## Exercise data
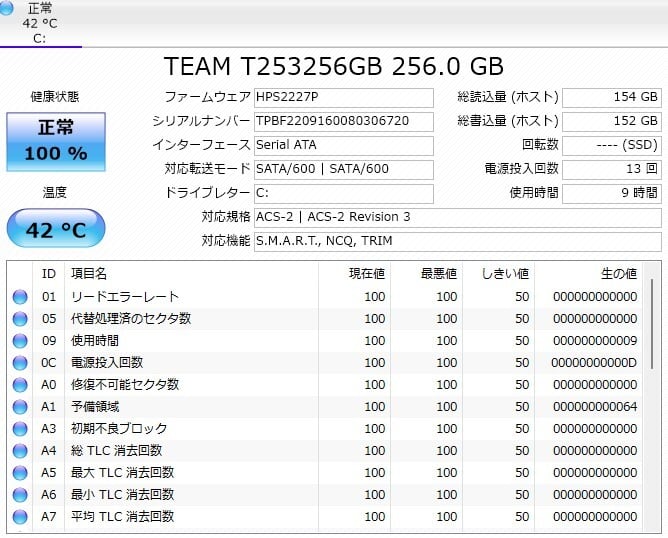Click the 生の値 column header

click(x=616, y=273)
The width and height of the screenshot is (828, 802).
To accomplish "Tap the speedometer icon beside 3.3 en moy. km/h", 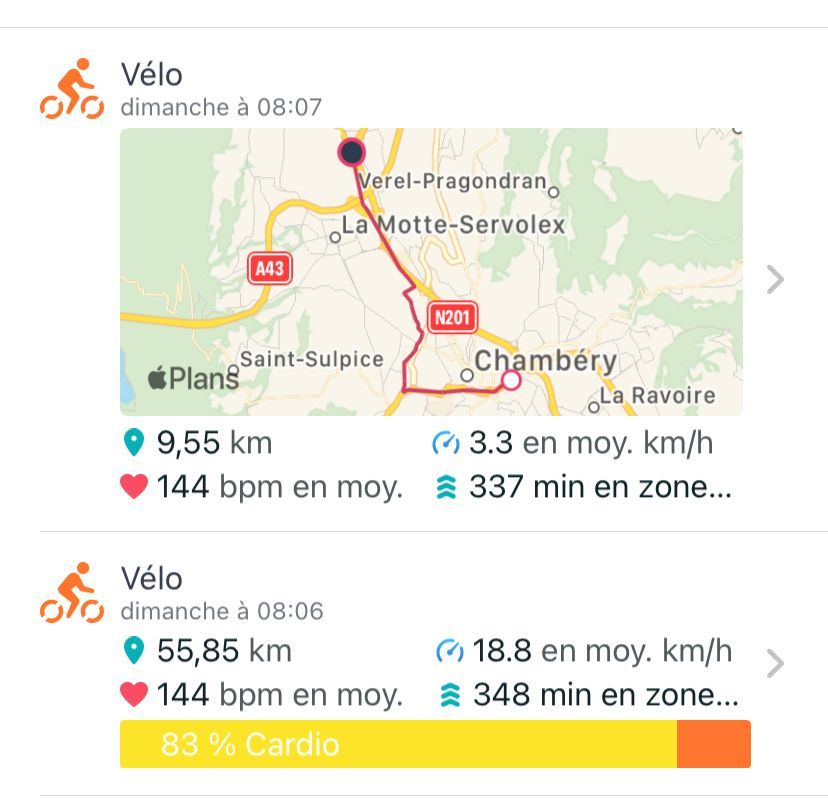I will [x=446, y=443].
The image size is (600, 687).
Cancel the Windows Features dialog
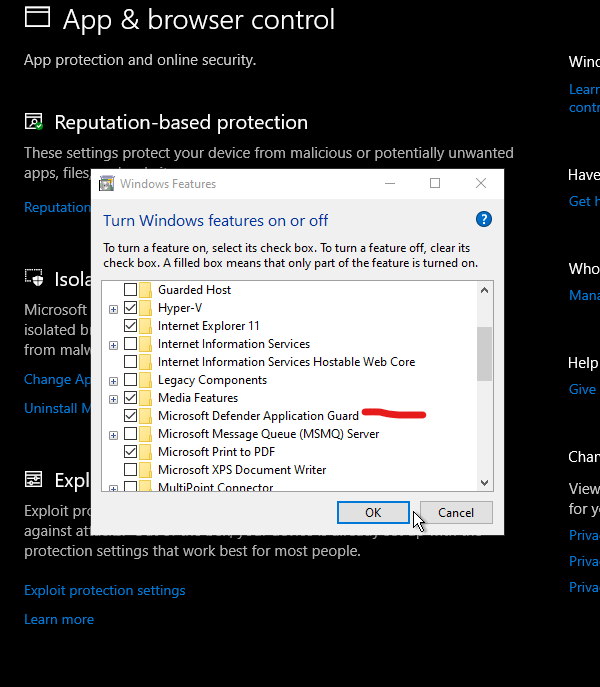tap(456, 513)
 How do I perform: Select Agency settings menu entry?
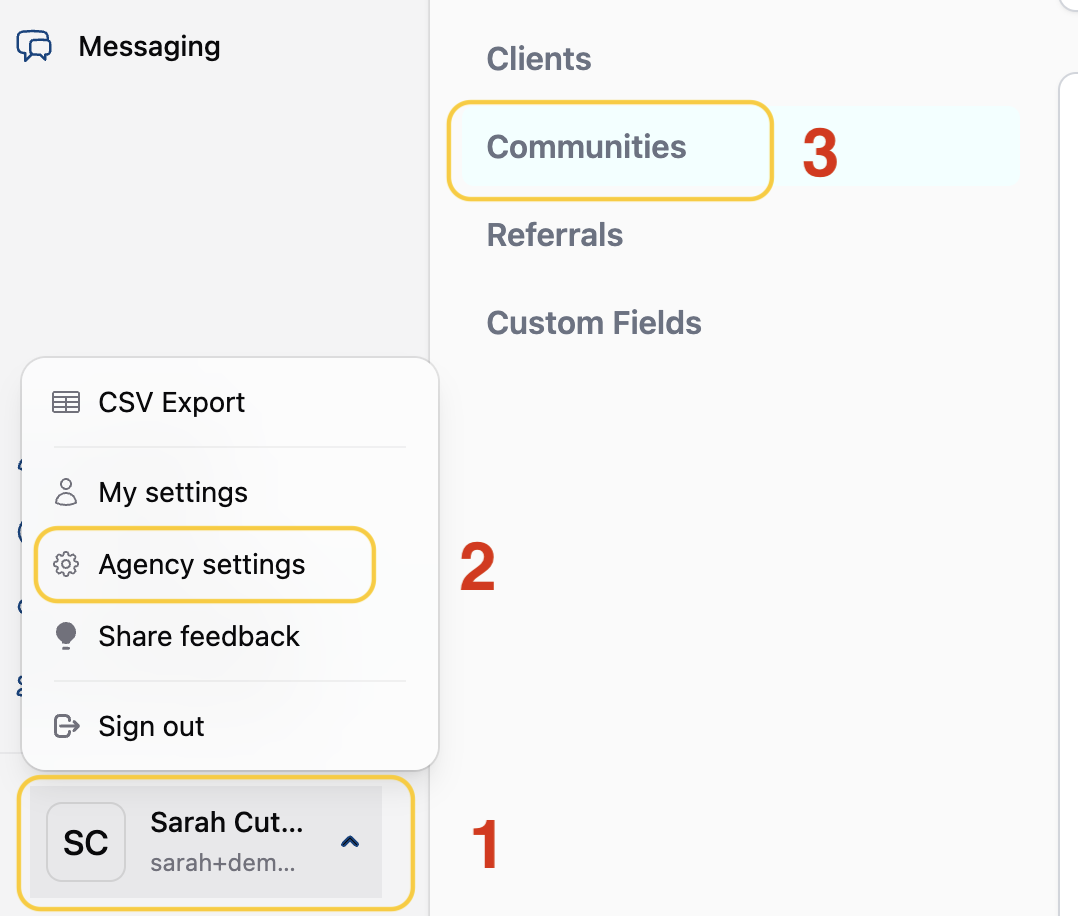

## What you are asked to do
Write out exactly the stretch of lines that begins with the line containing "The image size is (600, 687)." and ends with the last line of the records above, leaving out the pictures.

## Answer section
The image size is (600, 687).
Cancel the Windows Features dialog
tap(456, 513)
 How do I perform: Select Agency settings menu entry?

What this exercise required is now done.